Malgré les oppositions, le chantier, premier du genre en énergie solaire au Moyen-Orient, a été lancé en 2011 à Ketura. Aujourd’hui, la région est alimentée 70 % du temps dans la journée grâce au soleil et le sera à 100 % d’ici 2020. Notre pari est gagné. Mais dans le reste du pays, le résultat est loin d’être satisfaisant : aujourd’hui, seule 3 % de l’énergie produite en Israël provient du soleil. Dommage, car elle est facile à produire. Quoi qu’il en soit, nous devons tenir bon, et convaincre des bienfaits des sources d’énergies alternatives, comme les panneaux photovoltaïques, les éoliennes et exporter notre technologie dans d’autres pays, notamment en Afrique.

Nigel Savage nourrit le rêve que le peuple juif sera le premier sur la planète à avoir une empreinte carbone neutre, c’est-à-dire qu’il ne dégagera plus de dioxyde de carbone émis par la combustion d’énergie fossiles. Les chiffres sont alarmants. La concentration de CO2 dans l’atmosphère a largement dépassé le niveau symbolique de 400 ppm (parties par million de molécules d’air) en 2016, pour atteindre 403,3 ppm en moyenne, selon un bulletin de l’Organisation météorologique mondiale (OMM). Ces concentrations forment une chape de plomb au-dessus de la planète et dérèglent le climat. Pour retrouver l’équilibre, nous devons redescendre à un taux moyen de 350 ppm. Mais si rien n’est fait, le pire risque d’arriver.

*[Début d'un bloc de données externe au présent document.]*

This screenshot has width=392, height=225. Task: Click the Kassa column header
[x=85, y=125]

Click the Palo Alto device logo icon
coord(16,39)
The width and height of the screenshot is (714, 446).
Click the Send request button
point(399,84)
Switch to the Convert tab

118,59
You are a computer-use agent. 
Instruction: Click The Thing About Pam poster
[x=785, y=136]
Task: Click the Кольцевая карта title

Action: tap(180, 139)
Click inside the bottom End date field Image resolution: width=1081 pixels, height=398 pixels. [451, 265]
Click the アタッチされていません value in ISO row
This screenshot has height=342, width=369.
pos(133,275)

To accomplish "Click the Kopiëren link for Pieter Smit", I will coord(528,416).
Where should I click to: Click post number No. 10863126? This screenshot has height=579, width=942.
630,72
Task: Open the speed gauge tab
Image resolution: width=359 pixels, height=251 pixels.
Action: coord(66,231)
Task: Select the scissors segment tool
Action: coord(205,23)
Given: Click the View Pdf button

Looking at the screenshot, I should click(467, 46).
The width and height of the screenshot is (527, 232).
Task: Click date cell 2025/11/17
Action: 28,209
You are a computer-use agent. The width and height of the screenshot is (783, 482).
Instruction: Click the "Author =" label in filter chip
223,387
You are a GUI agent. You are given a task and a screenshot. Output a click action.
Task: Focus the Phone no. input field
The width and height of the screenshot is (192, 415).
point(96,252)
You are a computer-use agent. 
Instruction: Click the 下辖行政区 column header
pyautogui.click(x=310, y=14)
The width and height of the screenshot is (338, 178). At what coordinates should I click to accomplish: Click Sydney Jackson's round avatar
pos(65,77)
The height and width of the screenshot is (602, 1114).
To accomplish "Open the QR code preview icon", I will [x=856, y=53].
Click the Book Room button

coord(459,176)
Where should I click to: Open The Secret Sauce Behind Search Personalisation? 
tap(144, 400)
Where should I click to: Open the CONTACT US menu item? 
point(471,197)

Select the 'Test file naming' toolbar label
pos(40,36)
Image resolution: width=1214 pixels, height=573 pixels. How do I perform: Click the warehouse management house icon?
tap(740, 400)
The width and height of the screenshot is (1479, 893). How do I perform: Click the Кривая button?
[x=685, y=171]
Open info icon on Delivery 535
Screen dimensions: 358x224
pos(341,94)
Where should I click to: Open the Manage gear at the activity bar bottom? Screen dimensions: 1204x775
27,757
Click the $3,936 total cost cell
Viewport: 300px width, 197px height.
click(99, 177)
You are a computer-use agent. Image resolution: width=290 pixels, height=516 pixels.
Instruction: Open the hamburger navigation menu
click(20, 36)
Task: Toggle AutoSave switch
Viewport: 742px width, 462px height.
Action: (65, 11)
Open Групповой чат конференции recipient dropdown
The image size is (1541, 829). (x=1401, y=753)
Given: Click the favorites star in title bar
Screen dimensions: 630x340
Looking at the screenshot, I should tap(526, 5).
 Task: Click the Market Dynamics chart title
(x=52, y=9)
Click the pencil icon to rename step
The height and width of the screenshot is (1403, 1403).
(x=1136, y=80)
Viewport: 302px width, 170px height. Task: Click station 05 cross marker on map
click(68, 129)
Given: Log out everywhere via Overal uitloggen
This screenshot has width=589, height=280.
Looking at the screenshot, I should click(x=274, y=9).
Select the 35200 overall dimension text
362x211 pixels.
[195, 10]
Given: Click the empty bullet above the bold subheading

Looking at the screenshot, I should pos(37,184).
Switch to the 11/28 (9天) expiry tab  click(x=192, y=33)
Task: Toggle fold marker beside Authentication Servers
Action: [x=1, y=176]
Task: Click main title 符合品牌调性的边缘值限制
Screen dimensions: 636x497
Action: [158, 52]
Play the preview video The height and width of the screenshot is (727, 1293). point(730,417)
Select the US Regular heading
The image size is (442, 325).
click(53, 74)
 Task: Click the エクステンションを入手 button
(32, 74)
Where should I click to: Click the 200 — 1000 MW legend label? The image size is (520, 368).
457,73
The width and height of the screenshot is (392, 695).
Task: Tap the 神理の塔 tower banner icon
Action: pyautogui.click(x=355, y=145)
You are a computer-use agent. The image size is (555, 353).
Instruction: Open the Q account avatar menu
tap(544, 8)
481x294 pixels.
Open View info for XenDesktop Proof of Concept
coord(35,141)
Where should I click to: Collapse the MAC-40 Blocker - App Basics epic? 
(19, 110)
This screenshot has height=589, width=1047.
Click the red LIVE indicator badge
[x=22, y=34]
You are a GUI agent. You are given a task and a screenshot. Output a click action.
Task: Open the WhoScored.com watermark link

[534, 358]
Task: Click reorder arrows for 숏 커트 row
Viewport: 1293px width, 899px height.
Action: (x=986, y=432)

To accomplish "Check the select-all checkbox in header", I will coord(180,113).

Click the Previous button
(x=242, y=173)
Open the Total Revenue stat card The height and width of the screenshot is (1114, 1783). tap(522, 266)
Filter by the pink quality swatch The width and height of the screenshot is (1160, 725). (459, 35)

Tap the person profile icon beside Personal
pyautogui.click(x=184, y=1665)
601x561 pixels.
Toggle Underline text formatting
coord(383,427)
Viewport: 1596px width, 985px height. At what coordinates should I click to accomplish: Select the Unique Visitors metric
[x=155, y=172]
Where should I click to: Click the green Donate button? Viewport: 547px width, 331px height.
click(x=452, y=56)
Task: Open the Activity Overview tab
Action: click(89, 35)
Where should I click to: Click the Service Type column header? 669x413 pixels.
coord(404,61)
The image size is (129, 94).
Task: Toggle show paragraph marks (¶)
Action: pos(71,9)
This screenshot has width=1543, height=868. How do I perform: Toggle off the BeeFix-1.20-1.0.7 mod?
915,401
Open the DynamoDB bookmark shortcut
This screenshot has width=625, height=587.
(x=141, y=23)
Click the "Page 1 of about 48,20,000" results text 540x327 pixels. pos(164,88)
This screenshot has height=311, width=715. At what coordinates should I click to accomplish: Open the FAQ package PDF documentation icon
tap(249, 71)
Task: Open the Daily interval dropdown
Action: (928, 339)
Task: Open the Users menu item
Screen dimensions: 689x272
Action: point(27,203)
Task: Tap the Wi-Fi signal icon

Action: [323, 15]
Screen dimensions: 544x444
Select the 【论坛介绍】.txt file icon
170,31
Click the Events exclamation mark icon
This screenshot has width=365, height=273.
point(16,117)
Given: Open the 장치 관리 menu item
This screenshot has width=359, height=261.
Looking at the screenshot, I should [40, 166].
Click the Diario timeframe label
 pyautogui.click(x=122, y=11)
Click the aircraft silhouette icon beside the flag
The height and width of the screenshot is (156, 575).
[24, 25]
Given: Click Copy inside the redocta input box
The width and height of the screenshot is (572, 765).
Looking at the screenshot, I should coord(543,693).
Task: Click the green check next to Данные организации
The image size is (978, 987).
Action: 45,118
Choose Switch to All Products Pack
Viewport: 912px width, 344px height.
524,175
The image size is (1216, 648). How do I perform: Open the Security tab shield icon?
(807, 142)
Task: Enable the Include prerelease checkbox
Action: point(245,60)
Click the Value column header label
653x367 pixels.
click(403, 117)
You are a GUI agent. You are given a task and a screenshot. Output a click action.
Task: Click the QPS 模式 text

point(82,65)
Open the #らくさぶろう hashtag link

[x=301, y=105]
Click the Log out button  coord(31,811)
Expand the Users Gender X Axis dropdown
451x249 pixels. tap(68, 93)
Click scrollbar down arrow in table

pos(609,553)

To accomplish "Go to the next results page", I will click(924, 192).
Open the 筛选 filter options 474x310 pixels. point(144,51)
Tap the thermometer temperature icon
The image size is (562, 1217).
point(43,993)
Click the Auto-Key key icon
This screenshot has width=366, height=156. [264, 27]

Voilà où la religion juive peut avoir un impact déterminant et sauver notre planète : grâce au respect du chabbat en Israël, on a constaté une réduction de près d’un tiers des gaz à effet de serre dans le pays, ce jour de la semaine. A Yom Kippour, les émissions de CO2 sont nulles. Si un jour par semaine était chômé dans le monde, les émissions de gaz seraient réduites d’un septième, permettant à notre planète de reprendre espoir et de ne plus sombrer. De quoi méditer… 

Militant écologique, lauréat d’une récompense décernée par la Knesset, l’auteur est le président de la société Energiya Global Capital qui travaille dans l’industrie solaire et a été nommé par CNN un des entrepreneurs « verts » les plus innovants.